#### WHAT YOU SHOULD DO
Rewrite the listing below, putting "Abo beenden" wherever "Abo kündigen" appears and leaving everything else unchanged.

#### MATERIAL PROVIDED
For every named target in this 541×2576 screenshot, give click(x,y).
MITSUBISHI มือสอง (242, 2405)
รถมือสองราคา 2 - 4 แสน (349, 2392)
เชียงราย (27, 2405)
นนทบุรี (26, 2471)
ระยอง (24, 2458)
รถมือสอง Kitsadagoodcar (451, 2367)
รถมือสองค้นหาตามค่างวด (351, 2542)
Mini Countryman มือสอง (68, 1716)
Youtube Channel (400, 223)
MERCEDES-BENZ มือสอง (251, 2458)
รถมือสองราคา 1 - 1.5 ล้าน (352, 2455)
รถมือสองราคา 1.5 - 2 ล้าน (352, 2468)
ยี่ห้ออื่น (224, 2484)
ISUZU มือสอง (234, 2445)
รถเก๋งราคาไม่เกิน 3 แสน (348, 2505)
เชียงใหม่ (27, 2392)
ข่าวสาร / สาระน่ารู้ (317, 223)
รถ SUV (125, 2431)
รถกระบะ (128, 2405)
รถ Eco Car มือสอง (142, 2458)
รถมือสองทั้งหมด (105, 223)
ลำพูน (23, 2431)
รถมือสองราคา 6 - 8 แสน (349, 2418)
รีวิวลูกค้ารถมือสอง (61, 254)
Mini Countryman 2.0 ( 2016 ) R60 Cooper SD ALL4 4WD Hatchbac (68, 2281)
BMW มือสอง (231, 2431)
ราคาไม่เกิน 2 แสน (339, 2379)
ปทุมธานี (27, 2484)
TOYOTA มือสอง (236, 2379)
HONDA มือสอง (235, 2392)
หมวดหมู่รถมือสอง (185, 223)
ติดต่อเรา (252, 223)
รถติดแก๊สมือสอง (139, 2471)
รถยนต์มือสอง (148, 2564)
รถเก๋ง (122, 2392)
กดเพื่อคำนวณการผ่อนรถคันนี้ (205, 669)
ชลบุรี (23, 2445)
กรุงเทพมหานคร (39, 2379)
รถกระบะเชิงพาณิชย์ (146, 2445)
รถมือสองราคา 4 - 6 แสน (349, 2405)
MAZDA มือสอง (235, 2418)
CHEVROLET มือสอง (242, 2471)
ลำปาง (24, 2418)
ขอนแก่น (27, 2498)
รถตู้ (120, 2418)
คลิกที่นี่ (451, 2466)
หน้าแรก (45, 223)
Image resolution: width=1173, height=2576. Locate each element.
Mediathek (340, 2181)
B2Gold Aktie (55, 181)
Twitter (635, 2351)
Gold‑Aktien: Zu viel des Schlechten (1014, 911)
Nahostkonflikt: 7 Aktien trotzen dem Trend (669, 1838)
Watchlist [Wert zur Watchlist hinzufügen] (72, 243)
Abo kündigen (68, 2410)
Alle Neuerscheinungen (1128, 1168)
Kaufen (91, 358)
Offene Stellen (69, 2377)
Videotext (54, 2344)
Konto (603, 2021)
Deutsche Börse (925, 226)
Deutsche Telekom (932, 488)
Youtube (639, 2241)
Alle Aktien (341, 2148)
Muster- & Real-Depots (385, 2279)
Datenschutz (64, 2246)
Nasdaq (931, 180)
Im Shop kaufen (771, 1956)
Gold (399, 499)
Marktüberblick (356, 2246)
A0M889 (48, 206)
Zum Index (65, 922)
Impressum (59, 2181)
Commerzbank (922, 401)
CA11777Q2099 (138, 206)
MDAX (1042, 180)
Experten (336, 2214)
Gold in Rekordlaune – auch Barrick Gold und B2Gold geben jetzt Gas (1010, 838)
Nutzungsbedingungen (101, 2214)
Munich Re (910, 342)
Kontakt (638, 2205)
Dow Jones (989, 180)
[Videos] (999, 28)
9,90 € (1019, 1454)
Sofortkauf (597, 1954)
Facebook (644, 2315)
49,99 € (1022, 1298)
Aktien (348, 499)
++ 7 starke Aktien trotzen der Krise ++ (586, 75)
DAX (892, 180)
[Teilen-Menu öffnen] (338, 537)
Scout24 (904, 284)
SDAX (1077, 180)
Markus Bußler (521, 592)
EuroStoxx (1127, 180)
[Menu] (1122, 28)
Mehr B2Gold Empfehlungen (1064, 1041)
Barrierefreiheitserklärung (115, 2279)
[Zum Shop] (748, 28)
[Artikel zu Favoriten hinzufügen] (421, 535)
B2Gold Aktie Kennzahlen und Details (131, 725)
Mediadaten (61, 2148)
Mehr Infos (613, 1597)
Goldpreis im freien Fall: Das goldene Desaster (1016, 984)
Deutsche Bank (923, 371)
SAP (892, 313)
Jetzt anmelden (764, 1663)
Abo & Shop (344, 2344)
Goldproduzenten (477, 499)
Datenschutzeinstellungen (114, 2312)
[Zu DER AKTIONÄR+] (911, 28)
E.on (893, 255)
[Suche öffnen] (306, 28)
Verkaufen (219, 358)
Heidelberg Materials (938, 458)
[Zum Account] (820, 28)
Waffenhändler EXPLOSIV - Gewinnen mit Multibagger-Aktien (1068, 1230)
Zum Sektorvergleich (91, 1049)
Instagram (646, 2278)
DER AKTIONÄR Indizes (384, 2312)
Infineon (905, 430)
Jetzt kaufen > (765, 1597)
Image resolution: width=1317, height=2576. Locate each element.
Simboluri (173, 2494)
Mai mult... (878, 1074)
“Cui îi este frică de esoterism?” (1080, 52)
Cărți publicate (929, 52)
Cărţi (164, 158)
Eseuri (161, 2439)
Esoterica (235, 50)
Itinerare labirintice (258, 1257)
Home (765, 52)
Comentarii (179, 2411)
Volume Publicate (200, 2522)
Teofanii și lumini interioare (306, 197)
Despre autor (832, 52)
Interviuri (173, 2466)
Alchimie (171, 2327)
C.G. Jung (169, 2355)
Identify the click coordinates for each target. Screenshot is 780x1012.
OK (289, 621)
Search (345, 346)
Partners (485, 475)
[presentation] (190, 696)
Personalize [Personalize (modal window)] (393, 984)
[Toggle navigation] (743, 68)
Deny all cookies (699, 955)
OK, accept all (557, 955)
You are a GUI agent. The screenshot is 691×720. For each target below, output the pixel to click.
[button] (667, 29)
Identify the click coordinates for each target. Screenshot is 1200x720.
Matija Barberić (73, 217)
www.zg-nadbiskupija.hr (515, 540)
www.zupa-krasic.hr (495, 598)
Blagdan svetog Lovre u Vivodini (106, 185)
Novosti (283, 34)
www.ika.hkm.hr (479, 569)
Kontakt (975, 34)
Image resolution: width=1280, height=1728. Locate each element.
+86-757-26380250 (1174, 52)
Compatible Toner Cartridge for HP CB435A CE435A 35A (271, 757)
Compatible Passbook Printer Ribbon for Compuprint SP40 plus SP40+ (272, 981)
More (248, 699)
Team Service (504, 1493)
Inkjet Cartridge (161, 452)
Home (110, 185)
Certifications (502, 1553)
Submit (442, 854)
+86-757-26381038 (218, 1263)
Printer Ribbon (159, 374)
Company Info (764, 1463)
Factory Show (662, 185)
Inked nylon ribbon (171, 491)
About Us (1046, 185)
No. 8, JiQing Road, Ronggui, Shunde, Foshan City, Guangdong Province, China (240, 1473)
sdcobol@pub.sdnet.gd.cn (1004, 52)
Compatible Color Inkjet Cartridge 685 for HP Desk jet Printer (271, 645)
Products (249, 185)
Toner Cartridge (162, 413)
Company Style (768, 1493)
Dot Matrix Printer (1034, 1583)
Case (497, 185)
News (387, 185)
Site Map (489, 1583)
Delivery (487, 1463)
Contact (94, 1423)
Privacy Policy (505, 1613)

#### REPLY
For every named target in this 541×2576 screenshot, give click(x,y).
MITSUBISHI มือสอง (242, 2405)
รถมือสองราคา 2 - 4 แสน (349, 2392)
เชียงราย (27, 2405)
นนทบุรี (26, 2471)
ระยอง (24, 2458)
รถมือสอง Kitsadagoodcar (451, 2367)
รถมือสองค้นหาตามค่างวด (351, 2542)
Mini Countryman มือสอง (68, 1716)
Youtube Channel (400, 223)
MERCEDES-BENZ มือสอง (251, 2458)
รถมือสองราคา 1 - 1.5 ล้าน (352, 2455)
รถมือสองราคา 1.5 - 2 ล้าน (352, 2468)
ยี่ห้ออื่น (224, 2484)
ISUZU มือสอง (234, 2445)
รถเก๋งราคาไม่เกิน 3 แสน (348, 2505)
เชียงใหม่ (27, 2392)
ข่าวสาร / สาระน่ารู้ (317, 223)
รถ SUV (125, 2431)
รถกระบะ (128, 2405)
รถ Eco Car มือสอง (142, 2458)
รถมือสองทั้งหมด (105, 223)
ลำพูน (23, 2431)
รถมือสองราคา 6 - 8 แสน (349, 2418)
รีวิวลูกค้ารถมือสอง (61, 254)
Mini Countryman 2.0 ( 2016 ) R60 Cooper SD ALL4 4WD Hatchbac (68, 2281)
BMW มือสอง (231, 2431)
ราคาไม่เกิน 2 แสน (339, 2379)
ปทุมธานี (27, 2484)
TOYOTA มือสอง (236, 2379)
HONDA มือสอง (235, 2392)
หมวดหมู่รถมือสอง (185, 223)
ติดต่อเรา (252, 223)
รถติดแก๊สมือสอง (139, 2471)
รถยนต์มือสอง (148, 2564)
รถเก๋ง (122, 2392)
กดเพื่อคำนวณการผ่อนรถคันนี้ (205, 669)
ชลบุรี (23, 2445)
กรุงเทพมหานคร (39, 2379)
รถกระบะเชิงพาณิชย์ (146, 2445)
รถมือสองราคา 4 - 6 แสน (349, 2405)
MAZDA มือสอง (235, 2418)
CHEVROLET มือสอง (242, 2471)
ลำปาง (24, 2418)
ขอนแก่น (27, 2498)
รถตู้ (120, 2418)
คลิกที่นี่ (451, 2466)
หน้าแรก (45, 223)
Image resolution: width=1173, height=2576. Locate each element.
Mediathek (340, 2181)
B2Gold Aktie (55, 181)
Twitter (635, 2351)
Gold‑Aktien: Zu viel des Schlechten (1014, 911)
Nahostkonflikt: 7 Aktien trotzen dem Trend (669, 1838)
Watchlist [Wert zur Watchlist hinzufügen] (72, 243)
Abo beenden (68, 2410)
Alle Neuerscheinungen (1128, 1168)
Kaufen (91, 358)
Offene Stellen (69, 2377)
Videotext (54, 2344)
Konto (603, 2021)
Deutsche Börse (925, 226)
Deutsche Telekom (932, 488)
Youtube (639, 2241)
Alle Aktien (341, 2148)
Muster- & Real-Depots (385, 2279)
Datenschutz (64, 2246)
Nasdaq (931, 180)
Im Shop kaufen (771, 1956)
Gold (399, 499)
Marktüberblick (356, 2246)
A0M889 (48, 206)
Zum Index (65, 922)
Impressum (59, 2181)
Commerzbank (922, 401)
CA11777Q2099 (138, 206)
MDAX (1042, 180)
Experten (336, 2214)
Gold in Rekordlaune – auch Barrick Gold und B2Gold geben jetzt Gas (1010, 838)
Nutzungsbedingungen (101, 2214)
Munich Re (910, 342)
Kontakt (638, 2205)
Dow Jones (989, 180)
[Videos] (999, 28)
9,90 € (1019, 1454)
Sofortkauf (597, 1954)
Facebook (644, 2315)
49,99 € (1022, 1298)
Aktien (348, 499)
++ 7 starke Aktien trotzen der Krise ++ (586, 75)
DAX (892, 180)
[Teilen-Menu öffnen] (338, 537)
Scout24 (904, 284)
SDAX (1077, 180)
Markus Bußler (521, 592)
EuroStoxx (1127, 180)
[Menu] (1122, 28)
Mehr B2Gold Empfehlungen (1064, 1041)
Barrierefreiheitserklärung (115, 2279)
[Zum Shop] (748, 28)
[Artikel zu Favoriten hinzufügen] (421, 535)
B2Gold Aktie Kennzahlen und Details (131, 725)
Mediadaten (61, 2148)
Mehr Infos (613, 1597)
Goldpreis im freien Fall: Das goldene Desaster (1016, 984)
Deutsche Bank (923, 371)
SAP (892, 313)
Jetzt anmelden (764, 1663)
Abo & Shop (344, 2344)
Goldproduzenten (477, 499)
Datenschutzeinstellungen (114, 2312)
[Zu DER AKTIONÄR+] (911, 28)
E.on (893, 255)
[Suche öffnen] (306, 28)
Verkaufen (219, 358)
Heidelberg Materials (938, 458)
[Zum Account] (820, 28)
Waffenhändler EXPLOSIV - Gewinnen mit Multibagger-Aktien (1068, 1230)
Zum Sektorvergleich (91, 1049)
Instagram (646, 2278)
DER AKTIONÄR Indizes (384, 2312)
Infineon (905, 430)
Jetzt kaufen > (765, 1597)
Image resolution: width=1317, height=2576. Locate each element.
Simboluri (173, 2494)
Mai mult... (878, 1074)
“Cui îi este frică de esoterism?” (1080, 52)
Cărți publicate (929, 52)
Cărţi (164, 158)
Eseuri (161, 2439)
Esoterica (235, 50)
Itinerare labirintice (258, 1257)
Home (765, 52)
Comentarii (179, 2411)
Volume Publicate (200, 2522)
Teofanii și lumini interioare (306, 197)
Despre autor (832, 52)
Interviuri (173, 2466)
Alchimie (171, 2327)
C.G. Jung (169, 2355)
Identify the click coordinates for each target. Screenshot is 780x1012.
OK (289, 621)
Search (345, 346)
Partners (485, 475)
[presentation] (190, 696)
Personalize [Personalize (modal window)] (393, 984)
[Toggle navigation] (743, 68)
Deny all cookies (699, 955)
OK, accept all (557, 955)
You are a GUI agent. The screenshot is 691×720. For each target below, output the pixel to click.
[button] (667, 29)
Identify the click coordinates for each target. Screenshot is 1200x720.
Matija Barberić (73, 217)
www.zg-nadbiskupija.hr (515, 540)
www.zupa-krasic.hr (495, 598)
Blagdan svetog Lovre u Vivodini (106, 185)
Novosti (283, 34)
www.ika.hkm.hr (479, 569)
Kontakt (975, 34)
Image resolution: width=1280, height=1728. Locate each element.
+86-757-26380250 (1174, 52)
Compatible Toner Cartridge for HP CB435A CE435A 35A (271, 757)
Compatible Passbook Printer Ribbon for Compuprint SP40 plus SP40+ (272, 981)
More (248, 699)
Team Service (504, 1493)
Inkjet Cartridge (161, 452)
Home (110, 185)
Certifications (502, 1553)
Submit (442, 854)
+86-757-26381038 (218, 1263)
Printer Ribbon (159, 374)
Company Info (764, 1463)
Factory Show (662, 185)
Inked nylon ribbon (171, 491)
About Us (1046, 185)
No. 8, JiQing Road, Ronggui, Shunde, Foshan City, Guangdong Province, China (240, 1473)
sdcobol@pub.sdnet.gd.cn (1004, 52)
Compatible Color Inkjet Cartridge 685 for HP Desk jet Printer (271, 645)
Products (249, 185)
Toner Cartridge (162, 413)
Company Style (768, 1493)
Dot Matrix Printer (1034, 1583)
Case (497, 185)
News (387, 185)
Site Map (489, 1583)
Delivery (487, 1463)
Contact (94, 1423)
Privacy Policy (505, 1613)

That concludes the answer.